#### Data shown

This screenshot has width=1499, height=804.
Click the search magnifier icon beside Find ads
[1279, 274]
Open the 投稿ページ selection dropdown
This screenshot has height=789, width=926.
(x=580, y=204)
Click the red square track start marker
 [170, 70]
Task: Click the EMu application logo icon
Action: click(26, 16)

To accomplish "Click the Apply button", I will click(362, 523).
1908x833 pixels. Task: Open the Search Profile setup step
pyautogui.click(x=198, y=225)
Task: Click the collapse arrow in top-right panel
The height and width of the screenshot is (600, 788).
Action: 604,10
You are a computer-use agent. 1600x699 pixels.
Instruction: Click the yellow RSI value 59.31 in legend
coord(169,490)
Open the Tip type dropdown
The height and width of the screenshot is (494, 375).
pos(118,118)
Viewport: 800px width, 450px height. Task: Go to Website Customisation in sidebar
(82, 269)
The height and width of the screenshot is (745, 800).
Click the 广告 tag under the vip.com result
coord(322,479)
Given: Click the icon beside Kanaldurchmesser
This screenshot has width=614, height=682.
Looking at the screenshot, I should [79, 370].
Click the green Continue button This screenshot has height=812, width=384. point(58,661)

########

### What needs to be done
Word for word, retype the lines from the one containing "Given: Click the icon beside Kanaldurchmesser" through the final line of the data, including both ends and nothing more.

### Task solution
Given: Click the icon beside Kanaldurchmesser
This screenshot has width=614, height=682.
Looking at the screenshot, I should [79, 370].
Click the green Continue button This screenshot has height=812, width=384. point(58,661)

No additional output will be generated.